# Requirement:
Could you write the entries out again, exactly as they are?

=== Data section ===

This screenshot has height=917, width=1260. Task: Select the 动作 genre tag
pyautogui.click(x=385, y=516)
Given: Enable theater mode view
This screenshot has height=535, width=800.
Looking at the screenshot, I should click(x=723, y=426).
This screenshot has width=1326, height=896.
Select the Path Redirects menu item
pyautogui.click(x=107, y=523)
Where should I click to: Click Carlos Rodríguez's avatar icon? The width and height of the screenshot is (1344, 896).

===

# Written reply:
This screenshot has height=917, width=1260. Task: Select the 动作 genre tag
pyautogui.click(x=385, y=516)
Given: Enable theater mode view
This screenshot has height=535, width=800.
Looking at the screenshot, I should click(x=723, y=426).
This screenshot has width=1326, height=896.
Select the Path Redirects menu item
pyautogui.click(x=107, y=523)
Where should I click to: Click Carlos Rodríguez's avatar icon? The width and height of the screenshot is (1344, 896).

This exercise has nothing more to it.